Medium of Work:
Edwin Konde and Laura Efron are the artistic duo behind Cape Town, South Africa-based collective African Eyes. Together, they are building an interdisciplinary, multi-traditional jewelry project. By merging Andean weaving traditions with indigenous South African methods, Efron and Konde create strikingly modern, beautifully wearable rope necklaces and other woven jewelry.
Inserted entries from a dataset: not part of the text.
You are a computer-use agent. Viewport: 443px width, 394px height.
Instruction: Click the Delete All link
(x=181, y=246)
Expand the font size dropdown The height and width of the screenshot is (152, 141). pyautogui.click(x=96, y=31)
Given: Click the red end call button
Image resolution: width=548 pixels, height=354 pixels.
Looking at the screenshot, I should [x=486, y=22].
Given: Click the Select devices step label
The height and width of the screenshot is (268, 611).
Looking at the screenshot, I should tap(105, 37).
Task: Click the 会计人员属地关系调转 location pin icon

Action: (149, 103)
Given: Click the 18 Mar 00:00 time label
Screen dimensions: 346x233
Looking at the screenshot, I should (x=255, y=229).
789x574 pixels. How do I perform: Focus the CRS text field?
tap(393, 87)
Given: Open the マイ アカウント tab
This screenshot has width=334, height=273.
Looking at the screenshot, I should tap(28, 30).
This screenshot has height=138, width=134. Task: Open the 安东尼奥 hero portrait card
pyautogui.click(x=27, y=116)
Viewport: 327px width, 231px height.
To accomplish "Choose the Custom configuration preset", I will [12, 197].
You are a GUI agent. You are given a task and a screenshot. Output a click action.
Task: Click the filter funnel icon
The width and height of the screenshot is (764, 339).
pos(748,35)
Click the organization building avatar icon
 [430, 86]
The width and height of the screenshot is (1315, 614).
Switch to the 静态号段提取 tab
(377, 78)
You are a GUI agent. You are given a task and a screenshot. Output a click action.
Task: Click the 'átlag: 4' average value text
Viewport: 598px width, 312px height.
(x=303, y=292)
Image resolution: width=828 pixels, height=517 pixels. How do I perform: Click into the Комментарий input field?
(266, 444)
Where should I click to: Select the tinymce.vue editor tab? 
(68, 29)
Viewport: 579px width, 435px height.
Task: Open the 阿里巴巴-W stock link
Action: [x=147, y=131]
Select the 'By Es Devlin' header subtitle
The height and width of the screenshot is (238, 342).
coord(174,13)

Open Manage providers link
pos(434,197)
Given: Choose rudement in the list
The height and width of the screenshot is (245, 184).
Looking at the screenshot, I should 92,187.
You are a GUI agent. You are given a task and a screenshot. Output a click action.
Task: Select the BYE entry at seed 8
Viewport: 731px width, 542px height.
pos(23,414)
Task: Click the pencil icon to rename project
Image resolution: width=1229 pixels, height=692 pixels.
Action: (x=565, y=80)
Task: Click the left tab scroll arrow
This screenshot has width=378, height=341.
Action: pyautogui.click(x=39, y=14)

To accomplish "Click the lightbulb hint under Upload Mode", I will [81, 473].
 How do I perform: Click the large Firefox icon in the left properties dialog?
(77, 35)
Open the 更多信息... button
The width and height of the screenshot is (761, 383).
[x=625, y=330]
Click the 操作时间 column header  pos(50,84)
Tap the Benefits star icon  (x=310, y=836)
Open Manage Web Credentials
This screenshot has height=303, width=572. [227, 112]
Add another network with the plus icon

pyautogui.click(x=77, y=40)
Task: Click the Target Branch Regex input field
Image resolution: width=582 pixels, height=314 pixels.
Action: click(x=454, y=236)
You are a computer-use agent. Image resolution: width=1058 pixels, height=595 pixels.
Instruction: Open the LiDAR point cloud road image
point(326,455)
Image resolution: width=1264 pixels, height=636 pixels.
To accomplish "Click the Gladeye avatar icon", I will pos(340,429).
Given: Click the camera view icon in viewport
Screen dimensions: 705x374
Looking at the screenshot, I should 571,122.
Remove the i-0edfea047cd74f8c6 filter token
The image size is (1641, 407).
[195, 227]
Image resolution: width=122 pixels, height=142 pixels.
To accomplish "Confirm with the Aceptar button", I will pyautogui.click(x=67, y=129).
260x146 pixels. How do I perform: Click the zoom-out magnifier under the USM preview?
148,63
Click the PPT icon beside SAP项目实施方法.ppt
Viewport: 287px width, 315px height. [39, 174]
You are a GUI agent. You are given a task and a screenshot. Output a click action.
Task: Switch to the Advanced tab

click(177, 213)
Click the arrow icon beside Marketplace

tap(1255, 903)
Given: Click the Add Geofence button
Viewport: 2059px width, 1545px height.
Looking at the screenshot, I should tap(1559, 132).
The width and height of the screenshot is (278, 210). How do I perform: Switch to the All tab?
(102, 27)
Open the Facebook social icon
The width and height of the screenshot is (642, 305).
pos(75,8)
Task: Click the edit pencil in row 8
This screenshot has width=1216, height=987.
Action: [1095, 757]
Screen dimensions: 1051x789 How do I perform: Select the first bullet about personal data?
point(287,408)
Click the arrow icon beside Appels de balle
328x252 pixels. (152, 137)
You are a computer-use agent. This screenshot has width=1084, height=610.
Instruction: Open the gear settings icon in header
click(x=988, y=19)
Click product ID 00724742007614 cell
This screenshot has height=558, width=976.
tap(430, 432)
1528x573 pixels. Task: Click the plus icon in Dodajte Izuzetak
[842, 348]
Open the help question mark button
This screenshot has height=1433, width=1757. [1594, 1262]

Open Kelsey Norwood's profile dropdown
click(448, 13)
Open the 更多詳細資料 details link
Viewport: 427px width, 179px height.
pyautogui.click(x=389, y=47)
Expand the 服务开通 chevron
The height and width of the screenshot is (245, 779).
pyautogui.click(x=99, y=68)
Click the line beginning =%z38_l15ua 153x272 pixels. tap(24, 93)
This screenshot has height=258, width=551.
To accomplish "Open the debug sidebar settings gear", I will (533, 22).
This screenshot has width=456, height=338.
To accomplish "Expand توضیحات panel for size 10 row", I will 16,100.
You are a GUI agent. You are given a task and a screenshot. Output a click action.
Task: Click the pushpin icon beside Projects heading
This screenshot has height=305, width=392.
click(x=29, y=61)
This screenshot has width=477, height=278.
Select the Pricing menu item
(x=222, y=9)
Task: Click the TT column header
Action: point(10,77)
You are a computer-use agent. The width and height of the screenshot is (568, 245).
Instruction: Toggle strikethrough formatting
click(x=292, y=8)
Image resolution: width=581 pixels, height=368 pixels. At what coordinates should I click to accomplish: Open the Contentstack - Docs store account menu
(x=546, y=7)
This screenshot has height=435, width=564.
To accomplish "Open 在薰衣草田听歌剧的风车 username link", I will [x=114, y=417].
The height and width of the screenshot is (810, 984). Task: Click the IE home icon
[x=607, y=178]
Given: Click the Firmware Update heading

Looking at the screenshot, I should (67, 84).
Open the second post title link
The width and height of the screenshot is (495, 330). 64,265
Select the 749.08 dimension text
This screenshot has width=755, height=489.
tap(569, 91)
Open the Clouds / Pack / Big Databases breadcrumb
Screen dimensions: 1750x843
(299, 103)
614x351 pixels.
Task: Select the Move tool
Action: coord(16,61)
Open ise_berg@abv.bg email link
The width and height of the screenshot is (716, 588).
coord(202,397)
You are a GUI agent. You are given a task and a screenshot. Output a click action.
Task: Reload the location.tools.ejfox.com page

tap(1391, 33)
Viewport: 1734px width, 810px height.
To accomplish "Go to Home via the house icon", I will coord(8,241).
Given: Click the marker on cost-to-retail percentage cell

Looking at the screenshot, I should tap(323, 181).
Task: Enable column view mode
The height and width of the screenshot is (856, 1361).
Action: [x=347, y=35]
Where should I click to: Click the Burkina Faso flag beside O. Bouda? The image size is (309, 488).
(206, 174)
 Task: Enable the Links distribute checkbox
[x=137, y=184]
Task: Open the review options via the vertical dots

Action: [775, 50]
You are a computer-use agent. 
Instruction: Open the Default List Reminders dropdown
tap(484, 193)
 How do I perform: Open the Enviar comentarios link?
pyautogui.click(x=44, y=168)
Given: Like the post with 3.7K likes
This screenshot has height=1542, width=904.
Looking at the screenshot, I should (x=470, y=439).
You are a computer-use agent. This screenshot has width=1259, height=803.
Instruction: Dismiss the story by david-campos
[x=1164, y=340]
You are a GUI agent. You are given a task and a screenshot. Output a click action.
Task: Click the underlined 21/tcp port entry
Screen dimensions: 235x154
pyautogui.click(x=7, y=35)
Konde learned traditional means of beading, weaving, and other art-making skills when he was growing up, and Efron, too, was always drawn to creative practices, which led her to Peru to learn traditional South American weaving methods. African Eyes produces work based on Amandebele beadwork patterns, Amashona sculptural shapes, and Quechua knotting and weaving. Amashona people are indigenous to South Africa, and the Amandebele people arrived there in the 1800s. The Amandebele bead work is a traditional art based on colors, geometry and patterns that have different meanings and transmit different values and information.
Amashona stone sculptures are over 1,000 years old and have sacred meaning. The Quechua knotting system is considered by many experts to be the first type of Native American writing system, used by the people to “take notes” and keep records of everyday life.
Since 2016, Efron and Konde have been designing their distinctive rope jewelry. In the future, they plan to provide training and creative workshops in their community of Cape Town, and also in Harare.